_Document excerpt_.
I know! The seller said "like new" but there was a scuff on the rubber on the front of the gun, and the compartment wall in the carrying case was chipped, but it's certainly like new now!


----------



## loneframer (Mar 27, 2009)

I'd love to have the 15 gauge Senco Fusion.

I'm curious as to how many shots per battery charge though.


----------



## PaliBob (Jun 11, 2008)

loneframer said:


> .....I'm curious as to how many shots per battery charge though.


 In Post #20 Algored referenced a FH Fusion review that says up to 600 shots.
.


----------



## loneframer (Mar 27, 2009)

PaliBob said:


> In Post #20 Algored referenced a FH Fusion review that says up to 600 shots.
> .


I just read that this morning. I'm now wondering how many in real world conditions.

My Impulse guns have been getting heavy use over the last several weeks and have worked flawlessly. I charge a battery about every 2-3 weeks in my 18 gauge, which gets the most use lately. I'd estimate 1500 shots per charge and close to the same per fuel cell.:thumbsup:


----------



## mrgins (Jan 19, 2009)

I don't intend to get a back up battery yet, and I'm saving on fuel cells too. If I have a bigger job, I'll use my regular gun


----------



## rubberhead (Mar 3, 2011)

I bought the 18g DeWalt nailer at the end of December and I freaking love it. It weighs a bit more and sometimes it is hard to get into corners, but for my line of work where I might only be installing a room at a time, it saves a bunch of effort carrying up the compressor and hose. Not to mention the customer doesn't have to listen to the compressor going off, which is huge. I also like how the NiCad batteries with the nailer and the Li-ion batteries with my impact/drill set are compatible.


----------

_Records provided_.

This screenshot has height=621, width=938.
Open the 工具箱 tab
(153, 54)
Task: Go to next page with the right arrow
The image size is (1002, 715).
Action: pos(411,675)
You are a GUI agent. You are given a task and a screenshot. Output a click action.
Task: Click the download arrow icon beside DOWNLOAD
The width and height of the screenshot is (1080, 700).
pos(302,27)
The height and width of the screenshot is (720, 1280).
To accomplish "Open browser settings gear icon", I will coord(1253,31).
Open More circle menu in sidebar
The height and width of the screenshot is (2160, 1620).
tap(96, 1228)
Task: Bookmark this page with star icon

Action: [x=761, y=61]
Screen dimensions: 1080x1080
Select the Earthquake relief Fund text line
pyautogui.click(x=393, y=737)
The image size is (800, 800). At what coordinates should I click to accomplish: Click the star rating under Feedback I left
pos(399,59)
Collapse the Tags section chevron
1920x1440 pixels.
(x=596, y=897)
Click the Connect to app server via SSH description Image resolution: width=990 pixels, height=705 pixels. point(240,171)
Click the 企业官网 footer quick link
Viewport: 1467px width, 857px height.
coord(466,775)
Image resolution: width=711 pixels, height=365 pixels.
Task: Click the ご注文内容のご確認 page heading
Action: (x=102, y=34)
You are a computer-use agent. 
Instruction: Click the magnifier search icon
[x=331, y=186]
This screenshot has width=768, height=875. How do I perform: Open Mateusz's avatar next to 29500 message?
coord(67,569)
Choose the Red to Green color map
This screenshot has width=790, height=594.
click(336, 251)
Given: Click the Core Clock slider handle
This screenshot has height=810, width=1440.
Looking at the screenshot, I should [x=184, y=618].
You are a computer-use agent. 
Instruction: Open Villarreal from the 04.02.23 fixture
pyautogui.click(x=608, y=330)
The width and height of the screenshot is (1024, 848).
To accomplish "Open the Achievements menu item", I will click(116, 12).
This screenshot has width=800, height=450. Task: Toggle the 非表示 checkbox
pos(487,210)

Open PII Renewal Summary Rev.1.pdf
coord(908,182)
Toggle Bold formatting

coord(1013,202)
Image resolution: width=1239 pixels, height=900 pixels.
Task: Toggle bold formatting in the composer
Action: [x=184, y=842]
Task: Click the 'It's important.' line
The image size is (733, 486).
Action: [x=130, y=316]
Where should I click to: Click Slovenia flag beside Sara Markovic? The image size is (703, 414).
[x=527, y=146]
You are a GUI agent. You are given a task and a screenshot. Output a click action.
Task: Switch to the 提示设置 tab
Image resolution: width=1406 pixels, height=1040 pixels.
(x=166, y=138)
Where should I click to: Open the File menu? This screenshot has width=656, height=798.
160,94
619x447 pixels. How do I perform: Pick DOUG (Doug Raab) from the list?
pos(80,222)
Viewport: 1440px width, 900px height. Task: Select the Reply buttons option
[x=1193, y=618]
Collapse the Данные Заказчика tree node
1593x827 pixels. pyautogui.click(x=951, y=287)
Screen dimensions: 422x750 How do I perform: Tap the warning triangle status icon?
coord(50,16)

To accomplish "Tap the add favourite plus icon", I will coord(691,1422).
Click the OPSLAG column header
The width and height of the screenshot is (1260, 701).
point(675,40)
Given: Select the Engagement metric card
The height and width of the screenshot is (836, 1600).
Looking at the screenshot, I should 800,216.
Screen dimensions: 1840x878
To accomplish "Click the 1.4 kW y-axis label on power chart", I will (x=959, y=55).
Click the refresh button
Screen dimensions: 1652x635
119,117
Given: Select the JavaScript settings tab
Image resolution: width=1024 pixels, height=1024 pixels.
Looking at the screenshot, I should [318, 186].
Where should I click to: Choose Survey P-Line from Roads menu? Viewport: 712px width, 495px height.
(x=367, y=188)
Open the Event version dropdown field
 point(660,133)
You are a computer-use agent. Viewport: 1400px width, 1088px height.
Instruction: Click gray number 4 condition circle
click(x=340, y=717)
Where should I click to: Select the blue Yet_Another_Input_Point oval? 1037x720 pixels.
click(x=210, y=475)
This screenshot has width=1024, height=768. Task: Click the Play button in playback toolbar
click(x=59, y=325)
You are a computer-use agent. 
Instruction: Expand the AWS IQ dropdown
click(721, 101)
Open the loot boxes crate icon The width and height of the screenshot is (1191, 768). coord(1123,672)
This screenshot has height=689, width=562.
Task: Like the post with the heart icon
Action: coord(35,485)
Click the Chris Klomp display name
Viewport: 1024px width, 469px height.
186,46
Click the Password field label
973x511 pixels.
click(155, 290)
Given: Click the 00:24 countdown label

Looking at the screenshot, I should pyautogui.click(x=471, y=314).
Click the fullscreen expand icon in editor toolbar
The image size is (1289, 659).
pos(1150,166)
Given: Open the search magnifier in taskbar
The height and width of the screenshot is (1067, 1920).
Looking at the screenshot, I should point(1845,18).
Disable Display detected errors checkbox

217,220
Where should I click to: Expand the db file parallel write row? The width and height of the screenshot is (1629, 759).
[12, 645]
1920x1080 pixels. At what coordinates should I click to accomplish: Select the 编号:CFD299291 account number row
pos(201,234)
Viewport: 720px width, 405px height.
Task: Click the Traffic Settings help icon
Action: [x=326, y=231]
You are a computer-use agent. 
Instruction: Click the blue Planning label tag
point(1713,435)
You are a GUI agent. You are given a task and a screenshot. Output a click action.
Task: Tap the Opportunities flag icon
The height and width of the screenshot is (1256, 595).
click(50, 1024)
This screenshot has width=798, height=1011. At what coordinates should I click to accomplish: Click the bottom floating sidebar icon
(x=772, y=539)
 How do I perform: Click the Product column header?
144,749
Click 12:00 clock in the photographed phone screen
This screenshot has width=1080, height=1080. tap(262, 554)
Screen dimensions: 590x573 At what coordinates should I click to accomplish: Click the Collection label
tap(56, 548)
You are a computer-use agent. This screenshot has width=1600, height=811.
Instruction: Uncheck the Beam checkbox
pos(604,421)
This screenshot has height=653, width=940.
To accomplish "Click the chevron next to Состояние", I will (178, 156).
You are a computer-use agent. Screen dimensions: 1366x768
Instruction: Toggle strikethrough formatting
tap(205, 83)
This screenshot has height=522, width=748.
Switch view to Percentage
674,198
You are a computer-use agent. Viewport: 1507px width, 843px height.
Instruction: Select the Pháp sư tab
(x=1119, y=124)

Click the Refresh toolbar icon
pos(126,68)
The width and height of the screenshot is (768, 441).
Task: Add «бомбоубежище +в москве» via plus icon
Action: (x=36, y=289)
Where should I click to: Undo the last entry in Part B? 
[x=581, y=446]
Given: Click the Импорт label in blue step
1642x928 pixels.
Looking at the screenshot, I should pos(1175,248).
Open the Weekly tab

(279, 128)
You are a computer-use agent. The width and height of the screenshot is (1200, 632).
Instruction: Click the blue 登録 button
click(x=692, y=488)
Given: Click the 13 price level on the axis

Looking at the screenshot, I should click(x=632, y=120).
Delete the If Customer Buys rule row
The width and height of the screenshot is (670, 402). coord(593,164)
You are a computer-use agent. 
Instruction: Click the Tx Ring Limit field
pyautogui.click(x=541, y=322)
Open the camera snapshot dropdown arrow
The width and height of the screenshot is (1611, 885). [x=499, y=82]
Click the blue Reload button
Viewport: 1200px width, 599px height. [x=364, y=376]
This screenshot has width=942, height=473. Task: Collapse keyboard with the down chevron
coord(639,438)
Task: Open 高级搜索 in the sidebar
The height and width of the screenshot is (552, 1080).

_Assignment_. In the nailer forum thread, roughly how many shots per battery charge does loneframer estimate getting from the 18 gauge Impulse gun?

_Task result_. About 1500 shots per charge.